Dear Qiime2 community
I used to remove likely non-prokaryotic sequences using qiime2 quality control on old greengenes database (clustered at 88% identity) as discussed here: 16S V3-V4 length : what to do with the sequences of shorter than expected length after DADA2? - #3 by Mehrbod_Estaki with the following commands:
qiime quality-control exclude-seqs
--i-query-sequences rep-seqs-merged.qza
--i-reference-sequences 88_otus.qza
--p-method vsearch
--p-perc-identity 0.65
--p-perc-query-aligned 0.5
--p-threads 8
--o-sequence-hits hits.qza
--o-sequence-misses misses.qza ;
This filtering gave me good results, since I discarded ASVs shorter than expected and with strange or not-found blast hits.
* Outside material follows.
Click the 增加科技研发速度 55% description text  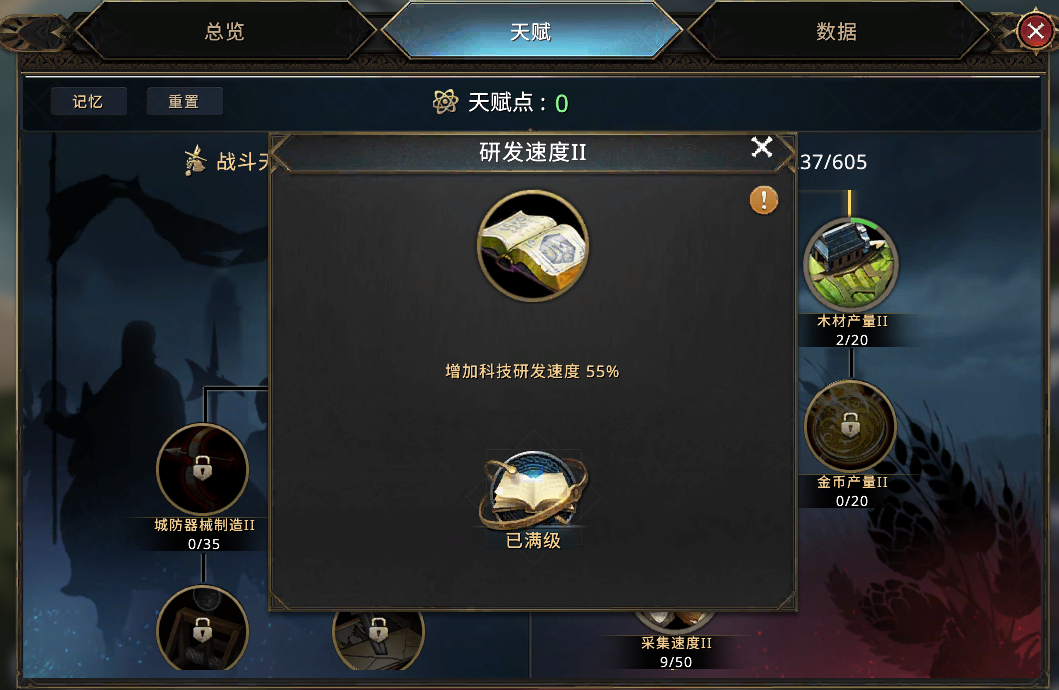532,371
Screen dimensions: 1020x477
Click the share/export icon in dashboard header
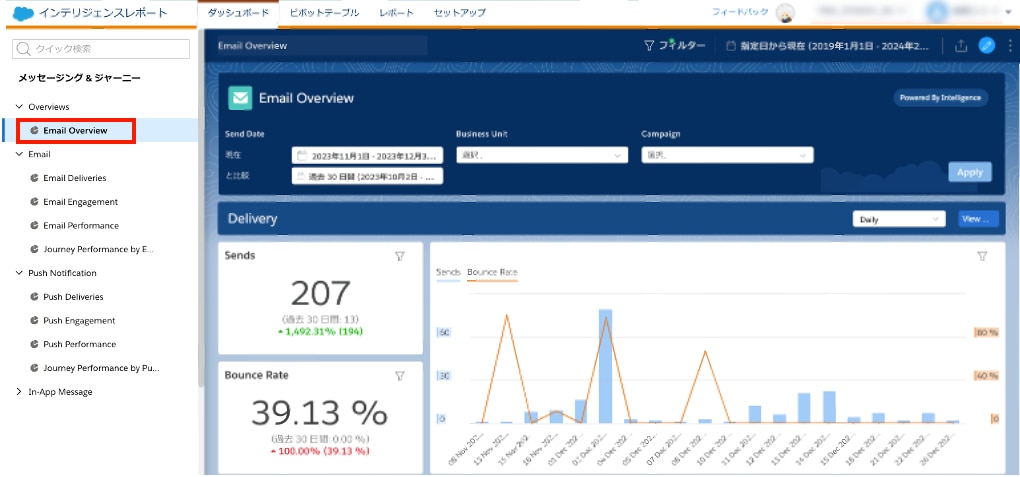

I am now trying to do the same step but using greengenes2 with these commands:
qiime quality-control exclude-seqs
--i-query-sequences rep-seqs-merged.qza
--i-reference-sequences 2024.09.backbone.full-length.fna.qza
--p-method vsearch
--p-perc-identity 0.65
--p-perc-query-aligned 0.5
--p-threads 8
--o-sequence-hits hits.qza
--o-sequence-misses misses.qza ;
However, now I am getting almost nothing inside the “misses.qza”. I am afraid that things that did not align with the previous version of greengenes now they do (and they are non-prokaryotic sequences).
Similarly, when I used the rescript-curated silva 138.2 i get half of the misses I got with greengenes old taxonomy.
Any idea about what could be going on?
Thanks a lot for your help!